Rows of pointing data

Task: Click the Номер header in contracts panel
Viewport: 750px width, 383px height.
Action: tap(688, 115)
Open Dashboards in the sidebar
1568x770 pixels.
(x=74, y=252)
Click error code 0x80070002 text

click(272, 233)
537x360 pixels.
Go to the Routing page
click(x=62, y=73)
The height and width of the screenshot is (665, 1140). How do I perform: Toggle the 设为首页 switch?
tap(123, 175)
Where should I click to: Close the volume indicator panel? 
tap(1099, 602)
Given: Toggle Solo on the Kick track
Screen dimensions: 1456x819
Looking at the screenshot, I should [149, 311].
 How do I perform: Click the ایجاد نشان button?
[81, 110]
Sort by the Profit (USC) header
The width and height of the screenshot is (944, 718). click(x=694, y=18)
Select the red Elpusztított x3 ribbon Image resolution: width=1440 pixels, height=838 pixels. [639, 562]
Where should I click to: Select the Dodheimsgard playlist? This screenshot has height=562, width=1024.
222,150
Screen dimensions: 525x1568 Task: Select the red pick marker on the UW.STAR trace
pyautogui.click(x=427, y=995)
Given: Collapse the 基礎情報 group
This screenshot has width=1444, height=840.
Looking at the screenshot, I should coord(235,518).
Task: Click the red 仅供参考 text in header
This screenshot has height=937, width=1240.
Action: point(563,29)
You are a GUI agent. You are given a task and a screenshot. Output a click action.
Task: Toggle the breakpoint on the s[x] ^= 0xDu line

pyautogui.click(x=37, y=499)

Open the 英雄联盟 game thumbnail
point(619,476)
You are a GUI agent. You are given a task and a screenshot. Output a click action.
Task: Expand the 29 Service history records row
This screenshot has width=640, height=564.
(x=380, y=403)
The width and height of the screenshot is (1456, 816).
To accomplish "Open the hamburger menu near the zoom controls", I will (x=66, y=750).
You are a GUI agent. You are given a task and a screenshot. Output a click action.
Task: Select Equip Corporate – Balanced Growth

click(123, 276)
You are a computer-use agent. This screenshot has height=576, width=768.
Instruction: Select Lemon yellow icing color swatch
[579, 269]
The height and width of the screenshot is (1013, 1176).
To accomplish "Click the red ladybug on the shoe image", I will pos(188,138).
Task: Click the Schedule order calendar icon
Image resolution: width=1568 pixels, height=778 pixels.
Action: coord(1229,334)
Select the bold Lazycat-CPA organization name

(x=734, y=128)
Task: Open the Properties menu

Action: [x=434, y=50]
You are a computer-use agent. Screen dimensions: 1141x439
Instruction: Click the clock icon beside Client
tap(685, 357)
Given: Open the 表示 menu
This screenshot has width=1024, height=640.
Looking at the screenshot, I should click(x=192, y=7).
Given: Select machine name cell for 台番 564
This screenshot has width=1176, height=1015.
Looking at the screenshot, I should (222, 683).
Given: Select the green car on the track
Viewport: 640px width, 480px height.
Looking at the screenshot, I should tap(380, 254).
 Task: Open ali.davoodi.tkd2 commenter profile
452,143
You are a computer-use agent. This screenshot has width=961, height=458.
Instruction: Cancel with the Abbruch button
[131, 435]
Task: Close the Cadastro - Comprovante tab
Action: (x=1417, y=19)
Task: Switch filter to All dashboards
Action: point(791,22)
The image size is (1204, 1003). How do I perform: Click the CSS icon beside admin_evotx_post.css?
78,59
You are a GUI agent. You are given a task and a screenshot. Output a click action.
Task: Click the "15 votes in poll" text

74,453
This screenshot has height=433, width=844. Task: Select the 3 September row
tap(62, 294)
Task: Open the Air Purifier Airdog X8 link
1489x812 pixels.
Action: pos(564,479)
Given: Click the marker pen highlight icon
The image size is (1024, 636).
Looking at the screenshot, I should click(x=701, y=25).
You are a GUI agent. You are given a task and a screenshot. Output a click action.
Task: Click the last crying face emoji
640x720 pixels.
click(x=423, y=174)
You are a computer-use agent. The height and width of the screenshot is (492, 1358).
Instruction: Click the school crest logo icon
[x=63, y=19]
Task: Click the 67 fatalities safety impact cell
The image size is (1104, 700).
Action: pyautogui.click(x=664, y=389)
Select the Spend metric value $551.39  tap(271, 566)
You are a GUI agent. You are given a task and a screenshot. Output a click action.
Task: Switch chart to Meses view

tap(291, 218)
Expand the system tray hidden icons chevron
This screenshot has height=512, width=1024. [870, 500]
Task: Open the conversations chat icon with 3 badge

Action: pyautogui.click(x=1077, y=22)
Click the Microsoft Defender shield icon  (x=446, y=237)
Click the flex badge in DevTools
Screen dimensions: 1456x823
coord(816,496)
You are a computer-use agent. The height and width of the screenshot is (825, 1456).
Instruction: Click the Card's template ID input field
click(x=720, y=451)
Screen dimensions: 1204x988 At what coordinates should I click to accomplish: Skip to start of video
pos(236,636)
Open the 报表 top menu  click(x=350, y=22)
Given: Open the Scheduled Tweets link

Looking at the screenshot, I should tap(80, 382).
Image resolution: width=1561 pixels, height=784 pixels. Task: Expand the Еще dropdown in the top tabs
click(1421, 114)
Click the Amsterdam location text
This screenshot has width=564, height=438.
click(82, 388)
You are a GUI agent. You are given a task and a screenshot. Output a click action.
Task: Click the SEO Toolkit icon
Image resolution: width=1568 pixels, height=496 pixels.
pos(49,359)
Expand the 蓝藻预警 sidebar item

> **WORK INSTRUCTIONS**: Can you reproduce the entries verbatim, beginning at the line that contains "The height and width of the screenshot is (1013, 1176)." and stopping after the line that contains "Action: pos(564,479)"?

> **OUTPUT FOR THIS TASK**:
The height and width of the screenshot is (1013, 1176).
To accomplish "Click the red ladybug on the shoe image", I will pos(188,138).
Task: Click the Schedule order calendar icon
Image resolution: width=1568 pixels, height=778 pixels.
Action: coord(1229,334)
Select the bold Lazycat-CPA organization name

(x=734, y=128)
Task: Open the Properties menu

Action: [x=434, y=50]
You are a computer-use agent. Screen dimensions: 1141x439
Instruction: Click the clock icon beside Client
tap(685, 357)
Given: Open the 表示 menu
This screenshot has width=1024, height=640.
Looking at the screenshot, I should click(x=192, y=7).
Given: Select machine name cell for 台番 564
This screenshot has width=1176, height=1015.
Looking at the screenshot, I should (222, 683).
Given: Select the green car on the track
Viewport: 640px width, 480px height.
Looking at the screenshot, I should tap(380, 254).
 Task: Open ali.davoodi.tkd2 commenter profile
452,143
You are a computer-use agent. This screenshot has width=961, height=458.
Instruction: Cancel with the Abbruch button
[131, 435]
Task: Close the Cadastro - Comprovante tab
Action: (x=1417, y=19)
Task: Switch filter to All dashboards
Action: point(791,22)
The image size is (1204, 1003). How do I perform: Click the CSS icon beside admin_evotx_post.css?
78,59
You are a GUI agent. You are given a task and a screenshot. Output a click action.
Task: Click the "15 votes in poll" text

74,453
This screenshot has height=433, width=844. Task: Select the 3 September row
tap(62, 294)
Task: Open the Air Purifier Airdog X8 link
1489x812 pixels.
Action: pos(564,479)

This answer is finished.